═════ Material provided ═════
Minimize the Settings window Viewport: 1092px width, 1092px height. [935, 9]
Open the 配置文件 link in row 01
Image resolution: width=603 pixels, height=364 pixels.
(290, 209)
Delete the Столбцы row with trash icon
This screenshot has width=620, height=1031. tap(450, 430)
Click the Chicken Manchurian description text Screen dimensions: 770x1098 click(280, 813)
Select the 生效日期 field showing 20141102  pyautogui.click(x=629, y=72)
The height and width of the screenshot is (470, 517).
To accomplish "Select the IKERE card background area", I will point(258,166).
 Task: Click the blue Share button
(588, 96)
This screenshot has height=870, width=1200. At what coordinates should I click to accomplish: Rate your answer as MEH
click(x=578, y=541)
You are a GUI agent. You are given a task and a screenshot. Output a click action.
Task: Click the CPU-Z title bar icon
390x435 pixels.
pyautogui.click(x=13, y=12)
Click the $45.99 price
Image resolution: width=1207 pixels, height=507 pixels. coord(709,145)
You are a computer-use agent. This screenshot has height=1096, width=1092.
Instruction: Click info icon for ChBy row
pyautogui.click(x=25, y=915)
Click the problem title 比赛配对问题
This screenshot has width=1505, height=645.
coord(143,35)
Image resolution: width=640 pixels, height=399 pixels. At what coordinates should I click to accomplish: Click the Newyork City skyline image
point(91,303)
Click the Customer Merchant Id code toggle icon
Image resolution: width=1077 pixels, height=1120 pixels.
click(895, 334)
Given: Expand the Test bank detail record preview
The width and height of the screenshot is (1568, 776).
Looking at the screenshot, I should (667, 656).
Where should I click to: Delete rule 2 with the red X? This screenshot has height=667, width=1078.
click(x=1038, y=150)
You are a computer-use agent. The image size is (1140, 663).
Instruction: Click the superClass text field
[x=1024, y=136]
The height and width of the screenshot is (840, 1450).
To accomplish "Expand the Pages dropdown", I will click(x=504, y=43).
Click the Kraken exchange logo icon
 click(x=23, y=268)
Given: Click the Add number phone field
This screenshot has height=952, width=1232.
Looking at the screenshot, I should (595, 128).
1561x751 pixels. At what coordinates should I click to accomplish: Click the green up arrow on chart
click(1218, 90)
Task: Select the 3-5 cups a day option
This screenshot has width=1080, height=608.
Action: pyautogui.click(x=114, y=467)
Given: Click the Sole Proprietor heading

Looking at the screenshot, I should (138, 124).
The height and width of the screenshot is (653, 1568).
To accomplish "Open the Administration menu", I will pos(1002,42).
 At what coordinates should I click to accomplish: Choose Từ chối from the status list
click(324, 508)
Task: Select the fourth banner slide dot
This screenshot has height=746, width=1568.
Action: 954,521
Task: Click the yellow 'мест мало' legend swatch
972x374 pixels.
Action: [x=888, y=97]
═════
▸ **The task**: Give the count of lines in the data shown above that contain "Open", and nothing else.

▸ **Answer section**: 2